Our decision to leave the EU will have a significant and lasting impact on the future of local communities across the UK, and has already proven divisive.

The referendum result itself has been widely interpreted as one of disaffection. The status quo, so it is argued, worked better for some than it did for others.

This is borne out by the data. The vast majority of those areas left behind economically by decades of uneven national growth did, in fact, vote to leave.

Comparing the referendum result to the social mobility index for instance, we find that 92% of social mobility cold spots (the least mobile fifth) voted to leave, while 62% of social mobility hot spots (the most mobile fifth) voted to remain.

But Brexit, at least in the short to medium term is unlikely, according to most forecasts, to result in the boost in growth, productivity and ultimately the prosperity that these places have been so long overdue.

In fact, the Government’s preliminary analysis suggests Brexit is likely to have a fundamentally unbalanced regional and sectoral impact.

This could mean more goods and trade dependent economies, which tend to be more common in the urban areas we represent, and in which the vast majority of residents voted to leave, may be among the hardest hit.

They were promised greater economic prosperity, more money for vital public services and a greater say in their future. The right approach to Brexit will therefore be one which, as far as may be possible, seeks to honour these commitments.
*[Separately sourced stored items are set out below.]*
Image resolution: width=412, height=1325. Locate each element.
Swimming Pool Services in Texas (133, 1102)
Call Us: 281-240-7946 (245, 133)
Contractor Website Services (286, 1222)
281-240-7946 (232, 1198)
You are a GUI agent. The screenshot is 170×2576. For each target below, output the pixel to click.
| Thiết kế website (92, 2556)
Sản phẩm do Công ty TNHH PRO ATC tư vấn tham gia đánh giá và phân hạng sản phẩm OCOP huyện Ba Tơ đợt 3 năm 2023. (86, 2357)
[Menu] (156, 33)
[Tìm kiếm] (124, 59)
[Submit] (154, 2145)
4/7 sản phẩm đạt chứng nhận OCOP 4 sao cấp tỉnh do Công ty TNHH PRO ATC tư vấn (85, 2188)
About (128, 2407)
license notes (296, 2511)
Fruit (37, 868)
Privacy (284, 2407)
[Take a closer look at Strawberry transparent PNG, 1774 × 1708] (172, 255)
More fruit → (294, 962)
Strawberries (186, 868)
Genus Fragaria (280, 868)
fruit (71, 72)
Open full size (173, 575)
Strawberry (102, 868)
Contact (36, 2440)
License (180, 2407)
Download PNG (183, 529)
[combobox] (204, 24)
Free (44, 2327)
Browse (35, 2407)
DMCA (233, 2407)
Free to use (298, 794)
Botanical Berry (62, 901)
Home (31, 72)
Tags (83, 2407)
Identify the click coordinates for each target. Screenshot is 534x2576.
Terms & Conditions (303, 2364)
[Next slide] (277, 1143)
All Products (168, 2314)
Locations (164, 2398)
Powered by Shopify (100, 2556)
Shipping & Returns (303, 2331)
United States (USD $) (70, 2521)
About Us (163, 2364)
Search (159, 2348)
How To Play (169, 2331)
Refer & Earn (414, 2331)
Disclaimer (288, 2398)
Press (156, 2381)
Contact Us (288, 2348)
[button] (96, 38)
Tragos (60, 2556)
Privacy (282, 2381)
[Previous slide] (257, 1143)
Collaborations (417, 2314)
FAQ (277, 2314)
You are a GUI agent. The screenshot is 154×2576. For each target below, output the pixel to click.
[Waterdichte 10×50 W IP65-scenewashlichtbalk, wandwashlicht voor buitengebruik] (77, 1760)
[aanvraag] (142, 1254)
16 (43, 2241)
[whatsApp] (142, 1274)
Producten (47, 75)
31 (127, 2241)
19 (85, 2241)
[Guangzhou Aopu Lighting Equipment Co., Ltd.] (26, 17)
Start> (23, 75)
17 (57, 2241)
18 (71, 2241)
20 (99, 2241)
It is therefore vital that Brexit is seen as an opportunity to do things differently – to address the historic imbalances that left many feeling so disaffected.

But the insular manner in which the Brexit negotiations have so far been conducted has done little to ameliorate this sentiment, and there is little evidence that local government or the English regions will have any significant influence over our direction of travel.

If we get the right deal and post-Brexit settlement, there are many reasons to be optimistic about our future outside the EU.

But this means securing agreements that protect jobs, particularly in the vulnerable areas on which so many leave-voting constituencies continue to rely, areas like manufacturing, distribution and public services.

It also means levelling economic investment to encourage business growth across the country, creating greater opportunities for our best and brightest to live and work where they choose and not where the nation’s overwhelming economic centre of gravity pulls them.

The capital, following decades of unrivalled investment, continues to make up more than half of England’s total economic output per head, and London, the South East and the East of England are therefore, unsurprisingly, the nation’s only net positive contributors to the Treasury.

This leaves our economy less resilient to the challenges of Brexit, local authorities (that now increasingly rely on local business rates) more vulnerable, and it also undermines social cohesion.

There is a great prize to be won. A UK economy firing on all cylinders, a more balanced, unified and optimistic nation – a nation ready to compete and thrive in the international arena.

But to win it, local government must be given a more meaningful say both during the Brexit negotiations and thereafter so that the economic interests of all English regions, of all left-behind communities, are fairly and transparently represented.